But that hot liner is still in the masonry chimney heating it up. How does sealing the bottom with a blockoff plate stop that? I look at an open bottom chimney (no BO plate but a sealed top plate) as a bell being put in the water. The air in the chimney is trapped, though hot, whether the bottom is sealed or not.

Proof is in the pudding I guess but I never understood why the bottom plate matters if the top is sealed.
Because the hot air rises. The heat then transfers into the masonry and is lost to outside and the cooler air drops. Yes it's not just a clear path to outside but still can add up to allot of lost heat.
 
But that hot liner is still in the masonry chimney heating it up. How does sealing the bottom with a blockoff plate stop that? I look at an open bottom chimney (no BO plate but a sealed top plate) as a bell being put in the water. The air in the chimney is trapped, though hot, whether the bottom is sealed or not.

Proof is in the pudding I guess but I never understood why the bottom plate matters if the top is sealed.

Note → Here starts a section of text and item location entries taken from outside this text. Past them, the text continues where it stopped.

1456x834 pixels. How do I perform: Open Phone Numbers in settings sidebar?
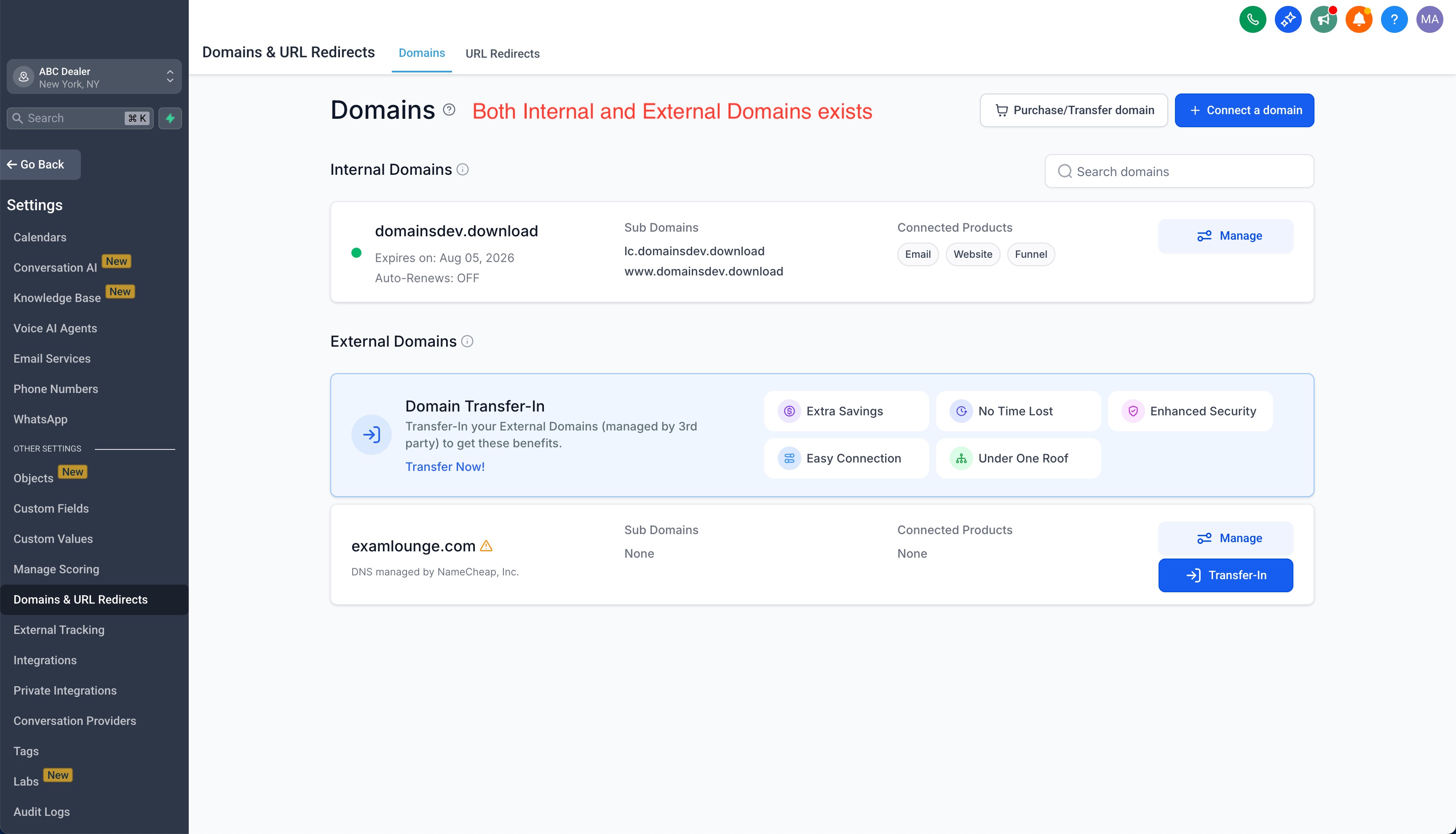tap(56, 389)
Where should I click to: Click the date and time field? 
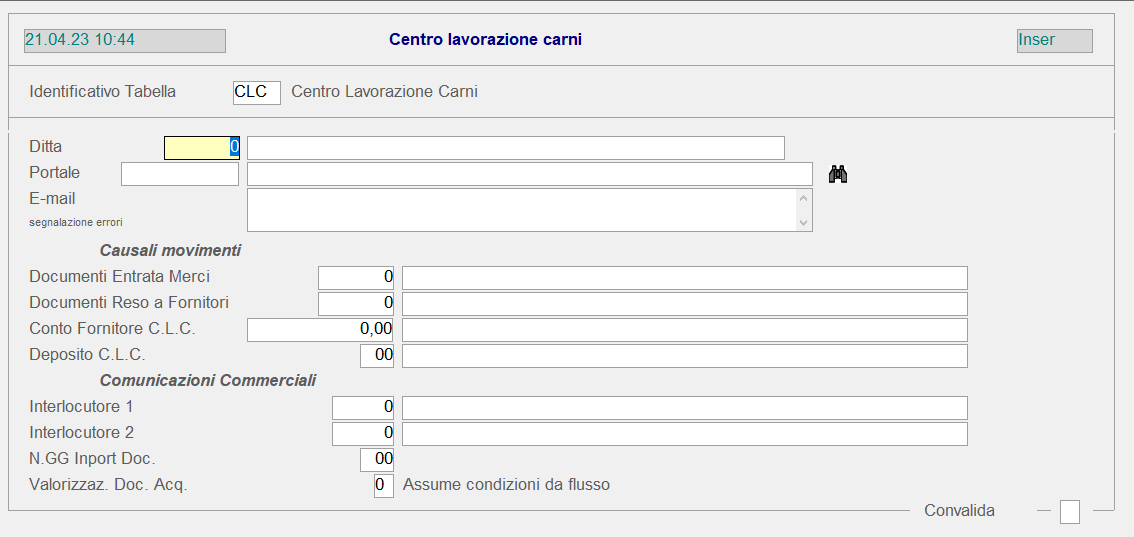[x=124, y=41]
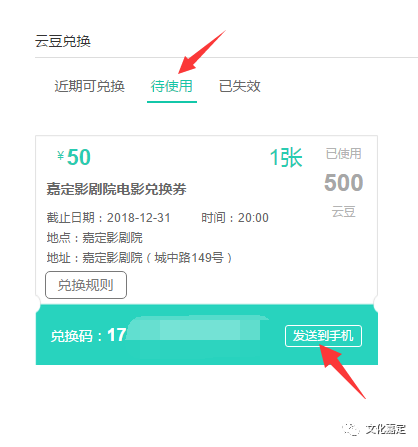Image resolution: width=418 pixels, height=447 pixels.
Task: Switch to the 近期可兑换 tab
Action: (89, 86)
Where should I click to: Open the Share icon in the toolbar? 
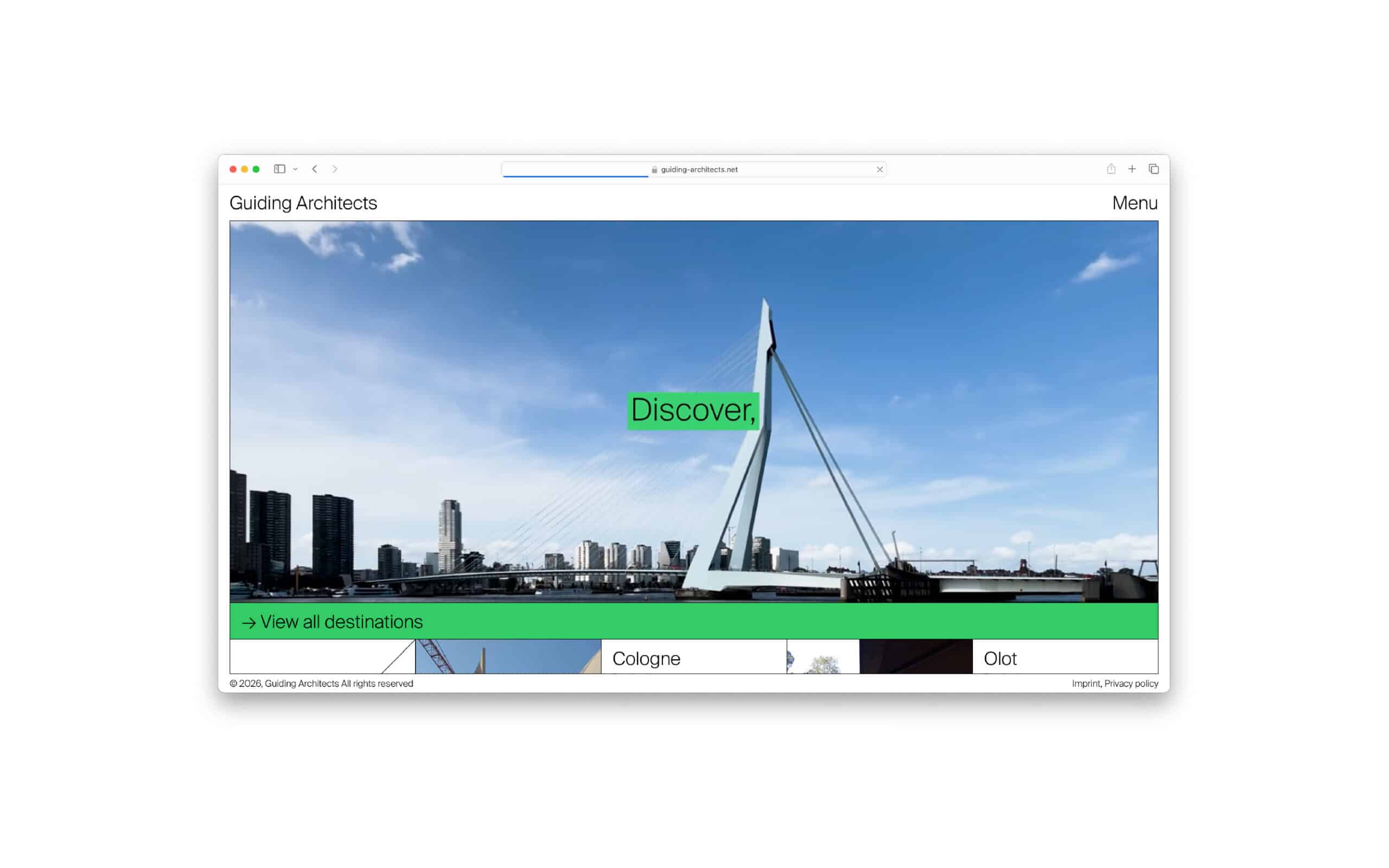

My stove sits completely in the fireplace. All the estimated heat went up into the chimney then all the convection. It has a large smoke shelf. I can stand up in it. 12x12 clay liner left plenty of room even with an insulated 6” flex liner.
 
My ultimate setup was the BK in the insulated fireplace burning low and slow connected to an insulated liner, all the heat was trapped in the fireplace and was expelled by the fans on the insert but the liner still kept warm due to the insulation and still had a good draft despite the lower exhaust temps from burning low. I could go low and slow for extended periods of time but still keep the house in the mid 70's on the coldest of days.